(begin)

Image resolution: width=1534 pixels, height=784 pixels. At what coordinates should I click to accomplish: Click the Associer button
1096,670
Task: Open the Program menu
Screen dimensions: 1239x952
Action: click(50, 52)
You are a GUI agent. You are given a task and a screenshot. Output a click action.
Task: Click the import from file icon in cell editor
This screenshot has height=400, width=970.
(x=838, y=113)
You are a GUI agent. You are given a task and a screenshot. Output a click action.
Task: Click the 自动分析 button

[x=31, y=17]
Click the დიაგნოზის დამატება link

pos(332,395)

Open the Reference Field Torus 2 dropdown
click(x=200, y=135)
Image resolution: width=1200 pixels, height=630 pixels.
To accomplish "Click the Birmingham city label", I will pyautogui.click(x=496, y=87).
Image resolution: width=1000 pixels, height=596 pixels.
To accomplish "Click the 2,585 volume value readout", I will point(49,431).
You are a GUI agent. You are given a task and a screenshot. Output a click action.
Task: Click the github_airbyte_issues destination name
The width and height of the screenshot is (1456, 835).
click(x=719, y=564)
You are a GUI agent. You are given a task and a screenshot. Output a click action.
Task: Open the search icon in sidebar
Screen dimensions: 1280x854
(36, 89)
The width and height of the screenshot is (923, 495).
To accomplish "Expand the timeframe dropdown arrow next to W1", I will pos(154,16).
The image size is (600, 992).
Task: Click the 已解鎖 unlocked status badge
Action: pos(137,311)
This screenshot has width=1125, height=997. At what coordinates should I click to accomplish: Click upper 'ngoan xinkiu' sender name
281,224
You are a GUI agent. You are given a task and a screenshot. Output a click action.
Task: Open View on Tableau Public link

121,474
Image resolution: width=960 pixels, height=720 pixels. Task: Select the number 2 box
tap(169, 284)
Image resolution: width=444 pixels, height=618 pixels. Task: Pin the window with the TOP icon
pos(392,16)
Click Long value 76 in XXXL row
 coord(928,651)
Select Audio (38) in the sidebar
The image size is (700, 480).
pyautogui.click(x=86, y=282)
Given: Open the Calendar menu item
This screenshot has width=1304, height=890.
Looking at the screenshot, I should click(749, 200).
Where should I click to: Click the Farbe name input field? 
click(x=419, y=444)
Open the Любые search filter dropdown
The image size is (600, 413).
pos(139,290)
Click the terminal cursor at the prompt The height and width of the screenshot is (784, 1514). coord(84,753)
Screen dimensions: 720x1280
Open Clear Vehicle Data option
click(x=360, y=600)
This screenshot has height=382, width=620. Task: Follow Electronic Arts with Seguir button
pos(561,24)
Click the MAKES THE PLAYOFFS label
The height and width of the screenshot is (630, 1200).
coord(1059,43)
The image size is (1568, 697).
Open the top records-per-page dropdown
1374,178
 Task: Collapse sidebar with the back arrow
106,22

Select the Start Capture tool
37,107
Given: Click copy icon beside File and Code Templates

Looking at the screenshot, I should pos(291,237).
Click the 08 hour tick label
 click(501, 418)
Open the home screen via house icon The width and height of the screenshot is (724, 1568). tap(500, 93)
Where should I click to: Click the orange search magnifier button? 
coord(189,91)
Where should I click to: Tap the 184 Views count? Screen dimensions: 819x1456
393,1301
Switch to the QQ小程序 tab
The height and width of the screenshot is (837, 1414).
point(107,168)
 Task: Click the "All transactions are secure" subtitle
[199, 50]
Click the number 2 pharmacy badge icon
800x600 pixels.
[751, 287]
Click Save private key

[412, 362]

(end)

__Exercise objective__
Present every line of the records above as a numbered list, omitting the blank lines.

__Answer to this problem__
1. Image resolution: width=1534 pixels, height=784 pixels. At what coordinates should I click to accomplish: Click the Associer button
2. 1096,670
3. Task: Open the Program menu
4. Screen dimensions: 1239x952
5. Action: click(50, 52)
6. You are a GUI agent. You are given a task and a screenshot. Output a click action.
7. Task: Click the import from file icon in cell editor
8. This screenshot has height=400, width=970.
9. (x=838, y=113)
10. You are a GUI agent. You are given a task and a screenshot. Output a click action.
11. Task: Click the 自动分析 button
12. [x=31, y=17]
13. Click the დიაგნოზის დამატება link
14. pos(332,395)
15. Open the Reference Field Torus 2 dropdown
16. click(x=200, y=135)
17. Image resolution: width=1200 pixels, height=630 pixels.
18. To accomplish "Click the Birmingham city label", I will pyautogui.click(x=496, y=87).
19. Image resolution: width=1000 pixels, height=596 pixels.
20. To accomplish "Click the 2,585 volume value readout", I will point(49,431).
21. You are a GUI agent. You are given a task and a screenshot. Output a click action.
22. Task: Click the github_airbyte_issues destination name
23. The width and height of the screenshot is (1456, 835).
24. click(x=719, y=564)
25. You are a GUI agent. You are given a task and a screenshot. Output a click action.
26. Task: Open the search icon in sidebar
27. Screen dimensions: 1280x854
28. (36, 89)
29. The width and height of the screenshot is (923, 495).
30. To accomplish "Expand the timeframe dropdown arrow next to W1", I will pos(154,16).
31. The image size is (600, 992).
32. Task: Click the 已解鎖 unlocked status badge
33. Action: pos(137,311)
34. This screenshot has width=1125, height=997. At what coordinates should I click to accomplish: Click upper 'ngoan xinkiu' sender name
35. 281,224
36. You are a GUI agent. You are given a task and a screenshot. Output a click action.
37. Task: Open View on Tableau Public link
38. 121,474
39. Image resolution: width=960 pixels, height=720 pixels. Task: Select the number 2 box
40. tap(169, 284)
41. Image resolution: width=444 pixels, height=618 pixels. Task: Pin the window with the TOP icon
42. pos(392,16)
43. Click Long value 76 in XXXL row
44.  coord(928,651)
45. Select Audio (38) in the sidebar
46. The image size is (700, 480).
47. pyautogui.click(x=86, y=282)
48. Given: Open the Calendar menu item
49. This screenshot has width=1304, height=890.
50. Looking at the screenshot, I should click(749, 200).
51. Where should I click to: Click the Farbe name input field? 
52. click(x=419, y=444)
53. Open the Любые search filter dropdown
54. The image size is (600, 413).
55. pos(139,290)
56. Click the terminal cursor at the prompt The height and width of the screenshot is (784, 1514). coord(84,753)
57. Screen dimensions: 720x1280
58. Open Clear Vehicle Data option
59. click(x=360, y=600)
60. This screenshot has height=382, width=620. Task: Follow Electronic Arts with Seguir button
61. pos(561,24)
62. Click the MAKES THE PLAYOFFS label
63. The height and width of the screenshot is (630, 1200).
64. coord(1059,43)
65. The image size is (1568, 697).
66. Open the top records-per-page dropdown
67. 1374,178
68.  Task: Collapse sidebar with the back arrow
69. 106,22
70. Select the Start Capture tool
71. 37,107
72. Given: Click copy icon beside File and Code Templates
73. Looking at the screenshot, I should pos(291,237).
74. Click the 08 hour tick label
75.  click(501, 418)
76. Open the home screen via house icon The width and height of the screenshot is (724, 1568). tap(500, 93)
77. Where should I click to: Click the orange search magnifier button? 
78. coord(189,91)
79. Where should I click to: Tap the 184 Views count? Screen dimensions: 819x1456
80. 393,1301
81. Switch to the QQ小程序 tab
82. The height and width of the screenshot is (837, 1414).
83. point(107,168)
84.  Task: Click the "All transactions are secure" subtitle
85. [199, 50]
86. Click the number 2 pharmacy badge icon
87. 800x600 pixels.
88. [751, 287]
89. Click Save private key
90. [412, 362]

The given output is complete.